◆ Work order: Line tally for the word "folder": count the lines below that contain it and reply with the number alone.
**** Information ****
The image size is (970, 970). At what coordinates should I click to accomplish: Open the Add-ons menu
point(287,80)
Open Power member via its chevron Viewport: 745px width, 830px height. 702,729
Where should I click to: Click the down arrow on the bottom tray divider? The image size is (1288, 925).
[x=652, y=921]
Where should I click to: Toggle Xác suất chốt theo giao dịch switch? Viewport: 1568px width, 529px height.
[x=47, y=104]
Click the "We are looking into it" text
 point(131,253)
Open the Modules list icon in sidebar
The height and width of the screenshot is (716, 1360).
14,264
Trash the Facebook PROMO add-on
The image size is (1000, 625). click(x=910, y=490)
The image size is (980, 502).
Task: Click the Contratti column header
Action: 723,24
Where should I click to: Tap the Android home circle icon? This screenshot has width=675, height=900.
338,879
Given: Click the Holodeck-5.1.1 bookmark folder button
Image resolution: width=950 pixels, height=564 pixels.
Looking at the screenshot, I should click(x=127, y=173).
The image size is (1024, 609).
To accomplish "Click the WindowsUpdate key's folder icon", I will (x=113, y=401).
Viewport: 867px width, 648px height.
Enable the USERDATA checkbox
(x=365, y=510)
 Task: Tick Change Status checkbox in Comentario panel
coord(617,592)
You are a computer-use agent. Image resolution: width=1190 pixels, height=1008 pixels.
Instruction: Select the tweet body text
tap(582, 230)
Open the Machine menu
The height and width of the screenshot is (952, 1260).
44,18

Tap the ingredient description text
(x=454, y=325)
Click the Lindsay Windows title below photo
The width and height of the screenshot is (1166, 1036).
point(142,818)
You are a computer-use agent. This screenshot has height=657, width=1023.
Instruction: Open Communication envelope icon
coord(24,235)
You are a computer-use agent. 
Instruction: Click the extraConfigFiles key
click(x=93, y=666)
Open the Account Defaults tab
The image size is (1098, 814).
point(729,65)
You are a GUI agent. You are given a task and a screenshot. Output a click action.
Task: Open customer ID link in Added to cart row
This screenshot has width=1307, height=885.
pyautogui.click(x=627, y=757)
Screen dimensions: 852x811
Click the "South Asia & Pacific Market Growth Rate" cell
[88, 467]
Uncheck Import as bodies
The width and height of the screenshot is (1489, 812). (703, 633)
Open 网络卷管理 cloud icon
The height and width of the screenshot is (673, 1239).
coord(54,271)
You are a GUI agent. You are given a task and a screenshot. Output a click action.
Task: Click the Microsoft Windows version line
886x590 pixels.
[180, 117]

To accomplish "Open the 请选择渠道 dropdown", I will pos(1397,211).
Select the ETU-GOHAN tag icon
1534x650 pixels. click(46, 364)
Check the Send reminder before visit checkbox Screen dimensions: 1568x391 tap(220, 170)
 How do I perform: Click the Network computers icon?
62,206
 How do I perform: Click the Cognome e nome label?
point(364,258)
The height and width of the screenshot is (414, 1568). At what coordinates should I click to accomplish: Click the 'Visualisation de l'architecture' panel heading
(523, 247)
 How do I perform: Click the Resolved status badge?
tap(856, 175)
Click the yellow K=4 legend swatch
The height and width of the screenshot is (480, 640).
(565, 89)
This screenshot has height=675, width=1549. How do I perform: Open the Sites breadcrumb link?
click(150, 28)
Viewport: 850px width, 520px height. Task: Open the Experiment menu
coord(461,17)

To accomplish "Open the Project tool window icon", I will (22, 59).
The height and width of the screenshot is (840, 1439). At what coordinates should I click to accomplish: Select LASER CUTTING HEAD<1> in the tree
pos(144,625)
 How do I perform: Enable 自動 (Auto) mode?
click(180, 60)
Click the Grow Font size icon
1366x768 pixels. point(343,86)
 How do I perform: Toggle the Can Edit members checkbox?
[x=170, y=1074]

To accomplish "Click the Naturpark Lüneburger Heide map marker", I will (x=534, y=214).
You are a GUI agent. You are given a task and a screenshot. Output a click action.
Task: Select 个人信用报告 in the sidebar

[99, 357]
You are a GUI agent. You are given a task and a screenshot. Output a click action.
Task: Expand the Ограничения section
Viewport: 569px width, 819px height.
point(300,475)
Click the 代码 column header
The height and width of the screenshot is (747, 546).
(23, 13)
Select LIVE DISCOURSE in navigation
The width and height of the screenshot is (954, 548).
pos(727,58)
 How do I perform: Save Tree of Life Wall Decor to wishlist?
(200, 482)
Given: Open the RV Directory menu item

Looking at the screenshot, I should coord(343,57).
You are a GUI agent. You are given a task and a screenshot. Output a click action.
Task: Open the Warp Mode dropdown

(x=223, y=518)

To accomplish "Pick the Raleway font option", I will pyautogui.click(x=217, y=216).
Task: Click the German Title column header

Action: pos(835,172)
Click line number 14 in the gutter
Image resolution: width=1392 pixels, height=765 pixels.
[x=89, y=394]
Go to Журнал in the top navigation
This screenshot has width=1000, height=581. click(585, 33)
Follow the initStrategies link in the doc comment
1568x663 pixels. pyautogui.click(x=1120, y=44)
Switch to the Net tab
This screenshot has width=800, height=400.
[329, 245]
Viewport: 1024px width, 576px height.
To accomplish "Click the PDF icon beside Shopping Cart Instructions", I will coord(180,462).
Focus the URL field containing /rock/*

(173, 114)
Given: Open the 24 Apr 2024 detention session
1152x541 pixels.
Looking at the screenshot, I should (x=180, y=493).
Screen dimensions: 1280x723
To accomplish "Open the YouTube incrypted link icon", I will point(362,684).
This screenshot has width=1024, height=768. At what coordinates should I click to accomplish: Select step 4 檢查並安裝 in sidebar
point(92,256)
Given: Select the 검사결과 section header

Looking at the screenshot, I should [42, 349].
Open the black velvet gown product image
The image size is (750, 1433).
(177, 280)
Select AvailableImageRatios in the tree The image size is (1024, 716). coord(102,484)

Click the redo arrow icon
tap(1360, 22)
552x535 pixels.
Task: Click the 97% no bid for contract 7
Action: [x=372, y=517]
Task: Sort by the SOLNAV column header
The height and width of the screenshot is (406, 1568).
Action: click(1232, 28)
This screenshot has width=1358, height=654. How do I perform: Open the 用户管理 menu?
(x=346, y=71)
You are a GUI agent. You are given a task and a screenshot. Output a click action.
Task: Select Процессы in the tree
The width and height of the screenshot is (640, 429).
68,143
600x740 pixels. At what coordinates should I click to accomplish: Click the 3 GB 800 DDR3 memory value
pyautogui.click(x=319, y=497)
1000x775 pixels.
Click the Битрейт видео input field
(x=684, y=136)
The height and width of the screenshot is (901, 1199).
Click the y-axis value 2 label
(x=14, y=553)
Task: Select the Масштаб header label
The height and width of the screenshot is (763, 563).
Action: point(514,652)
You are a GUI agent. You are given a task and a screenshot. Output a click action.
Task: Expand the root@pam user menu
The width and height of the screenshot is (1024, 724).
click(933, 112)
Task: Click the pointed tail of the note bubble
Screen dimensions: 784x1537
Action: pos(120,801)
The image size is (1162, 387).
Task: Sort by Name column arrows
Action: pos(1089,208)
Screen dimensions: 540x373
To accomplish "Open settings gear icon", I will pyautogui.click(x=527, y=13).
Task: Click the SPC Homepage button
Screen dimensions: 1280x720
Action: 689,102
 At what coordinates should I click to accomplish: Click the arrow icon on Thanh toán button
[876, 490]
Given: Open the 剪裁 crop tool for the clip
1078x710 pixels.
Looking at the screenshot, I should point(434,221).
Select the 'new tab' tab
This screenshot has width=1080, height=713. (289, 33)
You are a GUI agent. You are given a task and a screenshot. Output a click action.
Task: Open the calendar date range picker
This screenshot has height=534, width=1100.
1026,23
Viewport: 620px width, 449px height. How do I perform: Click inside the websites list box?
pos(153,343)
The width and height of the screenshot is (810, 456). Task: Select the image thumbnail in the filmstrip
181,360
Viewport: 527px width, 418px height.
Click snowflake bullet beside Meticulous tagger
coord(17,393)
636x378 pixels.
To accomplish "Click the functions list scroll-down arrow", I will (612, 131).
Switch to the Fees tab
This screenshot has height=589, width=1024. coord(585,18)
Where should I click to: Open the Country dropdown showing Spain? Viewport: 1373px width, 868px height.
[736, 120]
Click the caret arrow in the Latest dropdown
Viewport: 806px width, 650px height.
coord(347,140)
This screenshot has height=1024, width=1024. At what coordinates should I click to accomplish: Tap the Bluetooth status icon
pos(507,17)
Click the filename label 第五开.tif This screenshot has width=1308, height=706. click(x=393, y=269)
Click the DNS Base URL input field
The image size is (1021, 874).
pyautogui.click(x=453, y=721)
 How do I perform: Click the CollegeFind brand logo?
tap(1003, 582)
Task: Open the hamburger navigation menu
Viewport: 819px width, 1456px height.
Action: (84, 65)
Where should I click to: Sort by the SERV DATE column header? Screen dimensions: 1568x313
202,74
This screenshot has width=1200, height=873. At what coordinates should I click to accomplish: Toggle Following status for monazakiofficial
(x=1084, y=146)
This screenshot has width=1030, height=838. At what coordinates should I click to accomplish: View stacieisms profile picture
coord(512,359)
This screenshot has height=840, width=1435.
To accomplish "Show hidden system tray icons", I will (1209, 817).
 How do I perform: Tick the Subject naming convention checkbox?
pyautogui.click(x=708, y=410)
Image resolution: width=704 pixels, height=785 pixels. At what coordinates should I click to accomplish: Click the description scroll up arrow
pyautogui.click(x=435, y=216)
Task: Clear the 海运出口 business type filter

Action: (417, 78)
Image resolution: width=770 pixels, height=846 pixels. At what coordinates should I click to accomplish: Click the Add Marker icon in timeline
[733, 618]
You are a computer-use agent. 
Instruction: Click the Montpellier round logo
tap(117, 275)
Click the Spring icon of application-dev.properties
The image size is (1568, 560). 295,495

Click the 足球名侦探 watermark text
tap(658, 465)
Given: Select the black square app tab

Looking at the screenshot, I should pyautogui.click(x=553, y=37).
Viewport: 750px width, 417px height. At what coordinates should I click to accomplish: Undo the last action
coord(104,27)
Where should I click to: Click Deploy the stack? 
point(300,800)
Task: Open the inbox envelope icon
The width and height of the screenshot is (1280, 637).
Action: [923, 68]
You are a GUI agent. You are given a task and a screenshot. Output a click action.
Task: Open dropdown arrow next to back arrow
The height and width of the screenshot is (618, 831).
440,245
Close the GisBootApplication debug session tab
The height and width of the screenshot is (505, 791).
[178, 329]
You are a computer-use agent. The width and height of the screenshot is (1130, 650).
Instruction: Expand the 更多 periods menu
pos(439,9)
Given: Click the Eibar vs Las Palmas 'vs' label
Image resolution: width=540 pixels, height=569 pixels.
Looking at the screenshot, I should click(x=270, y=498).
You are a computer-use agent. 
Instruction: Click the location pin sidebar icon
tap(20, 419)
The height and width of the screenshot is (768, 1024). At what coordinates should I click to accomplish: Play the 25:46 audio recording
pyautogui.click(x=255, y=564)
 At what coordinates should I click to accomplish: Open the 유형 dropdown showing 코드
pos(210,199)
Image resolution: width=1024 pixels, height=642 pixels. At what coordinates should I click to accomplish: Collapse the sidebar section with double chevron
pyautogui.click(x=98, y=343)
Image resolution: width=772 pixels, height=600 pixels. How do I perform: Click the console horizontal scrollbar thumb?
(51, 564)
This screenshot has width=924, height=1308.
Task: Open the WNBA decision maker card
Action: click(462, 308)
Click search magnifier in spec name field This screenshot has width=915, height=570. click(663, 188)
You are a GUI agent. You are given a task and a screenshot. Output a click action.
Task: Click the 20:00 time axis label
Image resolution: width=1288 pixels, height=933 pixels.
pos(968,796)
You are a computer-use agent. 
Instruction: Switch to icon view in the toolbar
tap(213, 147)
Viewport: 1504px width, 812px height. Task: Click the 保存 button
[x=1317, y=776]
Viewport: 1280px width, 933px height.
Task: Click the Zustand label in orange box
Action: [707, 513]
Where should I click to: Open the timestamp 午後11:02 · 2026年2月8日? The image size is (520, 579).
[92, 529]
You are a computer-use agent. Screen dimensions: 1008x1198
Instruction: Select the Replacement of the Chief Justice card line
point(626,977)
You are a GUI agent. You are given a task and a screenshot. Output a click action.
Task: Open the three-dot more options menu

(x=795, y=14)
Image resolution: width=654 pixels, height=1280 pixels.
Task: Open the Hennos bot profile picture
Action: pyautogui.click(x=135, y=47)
****
◆ Written reply: 2